23 Alleen houdt vast, dat gij het bloed niet eet; want het bloed is de ziel; daarom zult gij de ziel met het vlees niet eten;
24 Gij zult dat niet eten; op de aarde zult gij het uitgieten als water;
25 Gij zult dat niet eten; opdat het u, en uw kinderen na u, welga, als gij zult gedaan hebben, wat recht is in de ogen des HEEREN.
26 Doch uw heilige dingen, die gij hebben zult, en uw geloften zult gij opnemen, en komen tot de plaats, die de HEERE verkiezen zal;
27 En gij zult uw brandofferen, het vlees en het bloed, bereiden op het altaar des HEEREN, uws Gods; en het bloed uwer slachtofferen zal op het altaar des HEEREN, uws Gods, worden uitgegoten; maar het vlees zult gij eten.
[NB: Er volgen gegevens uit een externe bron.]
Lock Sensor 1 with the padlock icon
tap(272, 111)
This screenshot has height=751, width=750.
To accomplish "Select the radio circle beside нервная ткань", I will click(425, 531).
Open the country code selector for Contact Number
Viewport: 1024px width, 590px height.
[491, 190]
28 Neemt waar, en hoort al deze woorden, die ik u gebiede, opdat het u, en uw kinderen na u, welga tot in eeuwigheid, als gij zult gedaan hebben wat goed en recht is in de ogen des HEEREN, uws Gods.
29 Wanneer de HEERE, uw God, voor uw aangezicht zal hebben uitgeroeid de volken, naar dewelke gij heengaat, om die erfelijk te bezitten; en gij die erfelijk zult bezitten, en in hun land wonen;
30 Wacht u, dat gij niet verstrikt wordt achter hen, nadat zij voor uw aangezicht zullen verdelgd zijn; en dat gij niet vraagt naar hun goden, zeggende: Gelijk als deze volken hun goden gediend hebben, alzo zal ik ook doen.
31 Gij zult alzo niet doen den HEERE, uw God; want al wat den HEERE een gruwel is, dat Hij haat, hebben zij hun goden gedaan; want zij hebben ook hun zonen en hun dochteren met vuur verbrand voor hun goden.
32 Al dit woord, hetwelk ik ulieden gebiede, zult gij waarnemen om te doen; gij zult daar niet toedoen, en daarvan niet afdoen.